Nenhuma eleição pós-comunista na Hungria havia jamais superado 70% de participação antes de 12 de abril de 2026. Às 18h30, horário local — com 30 minutos ainda restantes antes do fechamento das seções eleitorais —, o índice oficial era de 77,8%. O número quebrou um recorde de 24 anos e sinalizou que os eleitores húngaros compreendiam o que estava em jogo nas urnas: não apenas 199 cadeiras parlamentares, mas a própria arquitetura do Estado.
A disputa se resumiu a Viktor Orbán, primeiro-ministro e líder do partido cristão-nacionalista Fidesz, buscando seu quinto mandato consecutivo e o 16º ano seguido no poder, e Péter Magyar, líder do Partido Tisza de centro-direita, que construiu seu movimento em pouco mais de um ano com uma mensagem anticorrupção direta, voltada ao círculo íntimo de Orbán.
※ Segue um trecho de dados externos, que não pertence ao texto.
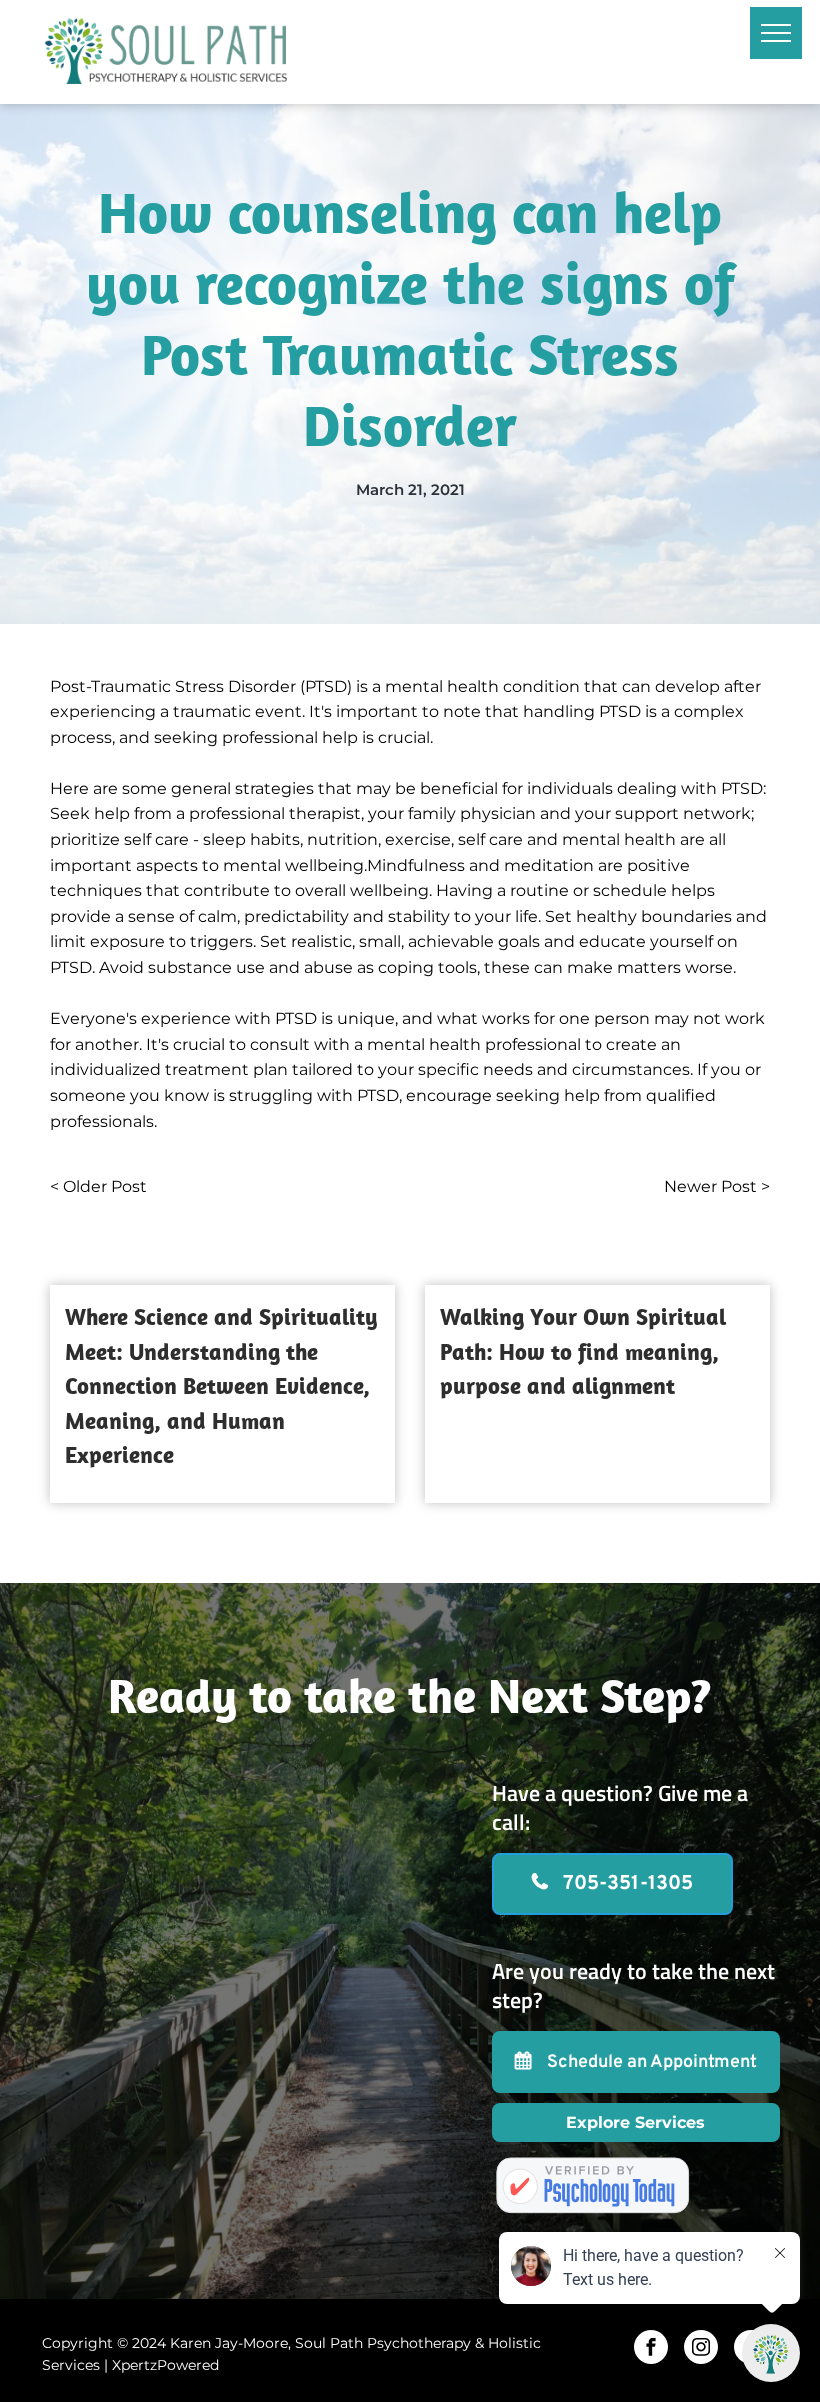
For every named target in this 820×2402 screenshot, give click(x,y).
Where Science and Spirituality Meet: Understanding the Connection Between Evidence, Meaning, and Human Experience (221, 1385)
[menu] (776, 33)
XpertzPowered (165, 2365)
As pesquisas pré-eleitorais colocavam Magyar e o Tisza à frente — uma reversão extraordinária contra um líder que remodelou o mapa eleitoral húngaro após sua supermaioria de 2010, redesenhando distritos e reestruturando a propriedade dos meios de comunicação de formas que tornaram as vitórias da oposição estruturalmente mais difíceis.
A campanha de Magyar foi construída sobre uma acusação específica e de grande repercussão. Uma reportagem investigativa da CNN publicada nas semanas anteriores ao pleito destacou um contrato de US$ 1,5 milhão para uma única rotatória de tráfego em uma cidade onde associados de Orbán tinham interesses comerciais — emblema do que Magyar chamou de "economia orbánista": um Estado cujo sistema de licitações redirecionava sistematicamente os fundos de coesão da UE para a rede política e pessoal do primeiro-ministro. Magyar, 43 anos, é um ex-militante do Fidesz. Sua credibilidade residia precisamente no fato de ter observado o sistema por dentro antes de romper com ele.